Americans are feeling a lot more economic pain than the government’s official statistics would lead you to believe, according to a growing number of experts.
They argue that figures for unemployment and inflation are being understated by the government.
Unemployment and inflation are typically added together to come up with a so-called “Misery Index.”
The “Misery Index” was often cited during periods of high unemployment and inflation, such as the mid 1970s and late 1970s to early 1980s.
And some fear the economy may be approaching those levels again.
The official numbers produce a current Misery Index of only 8.9 - inflation of 3.9% plus unemployment of 5%. That’s not far from the Misery Index’s low of 6.1 seen in 1998.
But using the estimates on CPI and unemployment from economists skeptical of the government numbers, the Misery Index is actually in the teens. Some worry it could even approach the post-World War II record of 20.6 in 1980.

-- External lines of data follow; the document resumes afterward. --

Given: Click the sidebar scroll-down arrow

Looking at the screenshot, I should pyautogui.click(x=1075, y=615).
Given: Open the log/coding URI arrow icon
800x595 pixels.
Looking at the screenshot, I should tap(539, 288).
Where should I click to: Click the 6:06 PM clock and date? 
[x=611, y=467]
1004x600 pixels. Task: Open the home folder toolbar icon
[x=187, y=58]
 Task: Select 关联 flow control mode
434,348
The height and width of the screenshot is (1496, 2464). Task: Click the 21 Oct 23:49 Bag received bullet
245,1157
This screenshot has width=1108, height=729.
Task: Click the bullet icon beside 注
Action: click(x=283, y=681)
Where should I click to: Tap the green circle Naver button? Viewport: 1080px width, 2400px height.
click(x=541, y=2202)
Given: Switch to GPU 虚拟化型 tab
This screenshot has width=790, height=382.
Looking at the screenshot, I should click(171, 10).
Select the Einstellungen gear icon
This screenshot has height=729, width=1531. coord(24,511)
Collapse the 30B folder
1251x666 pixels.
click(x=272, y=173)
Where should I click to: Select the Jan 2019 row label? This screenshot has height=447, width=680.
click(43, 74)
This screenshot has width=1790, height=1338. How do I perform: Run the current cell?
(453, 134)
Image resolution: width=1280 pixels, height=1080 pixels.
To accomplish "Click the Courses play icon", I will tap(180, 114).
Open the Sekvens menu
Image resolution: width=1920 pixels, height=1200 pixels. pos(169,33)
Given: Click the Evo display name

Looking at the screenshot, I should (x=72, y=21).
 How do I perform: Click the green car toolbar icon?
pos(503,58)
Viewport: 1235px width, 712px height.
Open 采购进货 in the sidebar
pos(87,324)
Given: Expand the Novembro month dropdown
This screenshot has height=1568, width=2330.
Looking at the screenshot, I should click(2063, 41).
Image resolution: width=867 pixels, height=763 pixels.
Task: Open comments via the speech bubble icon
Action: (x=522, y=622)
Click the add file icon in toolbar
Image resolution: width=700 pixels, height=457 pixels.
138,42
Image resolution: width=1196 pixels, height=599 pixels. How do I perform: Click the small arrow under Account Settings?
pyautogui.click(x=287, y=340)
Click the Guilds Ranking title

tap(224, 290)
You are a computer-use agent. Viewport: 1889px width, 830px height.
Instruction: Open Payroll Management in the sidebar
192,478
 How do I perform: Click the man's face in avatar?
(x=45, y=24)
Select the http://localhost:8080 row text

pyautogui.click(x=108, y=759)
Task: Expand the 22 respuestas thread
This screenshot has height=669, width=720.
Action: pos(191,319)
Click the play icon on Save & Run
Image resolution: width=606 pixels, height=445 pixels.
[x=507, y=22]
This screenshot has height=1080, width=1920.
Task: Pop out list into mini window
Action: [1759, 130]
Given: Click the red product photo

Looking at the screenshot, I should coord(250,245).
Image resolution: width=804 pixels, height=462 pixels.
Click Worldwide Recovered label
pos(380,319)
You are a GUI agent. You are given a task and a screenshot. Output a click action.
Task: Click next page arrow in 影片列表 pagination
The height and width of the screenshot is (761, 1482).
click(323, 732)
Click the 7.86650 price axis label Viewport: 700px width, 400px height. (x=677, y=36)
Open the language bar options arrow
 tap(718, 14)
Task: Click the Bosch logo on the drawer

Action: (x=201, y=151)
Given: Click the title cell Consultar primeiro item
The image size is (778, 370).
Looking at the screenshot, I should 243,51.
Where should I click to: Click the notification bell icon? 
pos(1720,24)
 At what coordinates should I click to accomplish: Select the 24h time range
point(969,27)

“We’re looking at government numbers that are really out of whack,” said Kevin Phillips, author of the book “Bad Money.”
What? The government lies about their official statistics? Noooooo:
Ever since the 1960s, Washington has gulled its citizens and creditors by debasing official statistics, the vital instruments with which the vigor and muscle of the American economy are measured.
The effect has been to create a false sense of economic achievement and rectitude, allowing us to maintain artificially low interest rates, massive government borrowing, and a dangerous reliance on mortgage and financial debt even as real economic growth has been slower than claimed.